▶ Exercise data

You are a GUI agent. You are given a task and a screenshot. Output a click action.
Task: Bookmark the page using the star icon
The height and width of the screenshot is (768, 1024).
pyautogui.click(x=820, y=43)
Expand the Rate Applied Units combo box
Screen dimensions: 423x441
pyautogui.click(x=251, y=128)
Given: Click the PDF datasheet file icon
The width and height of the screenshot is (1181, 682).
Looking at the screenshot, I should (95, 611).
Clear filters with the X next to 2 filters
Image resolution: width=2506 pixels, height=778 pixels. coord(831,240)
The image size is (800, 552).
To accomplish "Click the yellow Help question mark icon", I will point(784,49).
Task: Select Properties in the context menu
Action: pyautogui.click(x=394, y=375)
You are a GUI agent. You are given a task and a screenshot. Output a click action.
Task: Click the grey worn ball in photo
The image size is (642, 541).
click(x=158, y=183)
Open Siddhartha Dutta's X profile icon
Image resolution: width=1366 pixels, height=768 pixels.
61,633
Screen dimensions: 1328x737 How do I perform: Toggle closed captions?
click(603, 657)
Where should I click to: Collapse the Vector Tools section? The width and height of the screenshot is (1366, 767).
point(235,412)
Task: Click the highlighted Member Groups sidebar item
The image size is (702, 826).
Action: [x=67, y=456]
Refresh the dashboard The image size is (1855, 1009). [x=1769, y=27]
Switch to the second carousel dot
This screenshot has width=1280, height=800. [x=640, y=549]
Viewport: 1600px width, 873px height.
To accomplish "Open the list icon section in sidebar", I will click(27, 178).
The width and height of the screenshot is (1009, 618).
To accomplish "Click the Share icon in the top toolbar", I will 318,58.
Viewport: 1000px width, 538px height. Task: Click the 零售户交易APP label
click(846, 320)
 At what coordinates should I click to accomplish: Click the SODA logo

▶ The problem
Retype the whole of the material word for word.

▶ Result of this task
You are a GUI agent. You are given a task and a screenshot. Output a click action.
Task: Bookmark the page using the star icon
The height and width of the screenshot is (768, 1024).
pyautogui.click(x=820, y=43)
Expand the Rate Applied Units combo box
Screen dimensions: 423x441
pyautogui.click(x=251, y=128)
Given: Click the PDF datasheet file icon
The width and height of the screenshot is (1181, 682).
Looking at the screenshot, I should (95, 611).
Clear filters with the X next to 2 filters
Image resolution: width=2506 pixels, height=778 pixels. coord(831,240)
The image size is (800, 552).
To accomplish "Click the yellow Help question mark icon", I will point(784,49).
Task: Select Properties in the context menu
Action: pyautogui.click(x=394, y=375)
You are a GUI agent. You are given a task and a screenshot. Output a click action.
Task: Click the grey worn ball in photo
The image size is (642, 541).
click(x=158, y=183)
Open Siddhartha Dutta's X profile icon
Image resolution: width=1366 pixels, height=768 pixels.
61,633
Screen dimensions: 1328x737 How do I perform: Toggle closed captions?
click(603, 657)
Where should I click to: Collapse the Vector Tools section? The width and height of the screenshot is (1366, 767).
point(235,412)
Task: Click the highlighted Member Groups sidebar item
The image size is (702, 826).
Action: [x=67, y=456]
Refresh the dashboard The image size is (1855, 1009). [x=1769, y=27]
Switch to the second carousel dot
This screenshot has width=1280, height=800. [x=640, y=549]
Viewport: 1600px width, 873px height.
To accomplish "Open the list icon section in sidebar", I will click(27, 178).
The width and height of the screenshot is (1009, 618).
To accomplish "Click the Share icon in the top toolbar", I will 318,58.
Viewport: 1000px width, 538px height. Task: Click the 零售户交易APP label
click(846, 320)
 At what coordinates should I click to accomplish: Click the SODA logo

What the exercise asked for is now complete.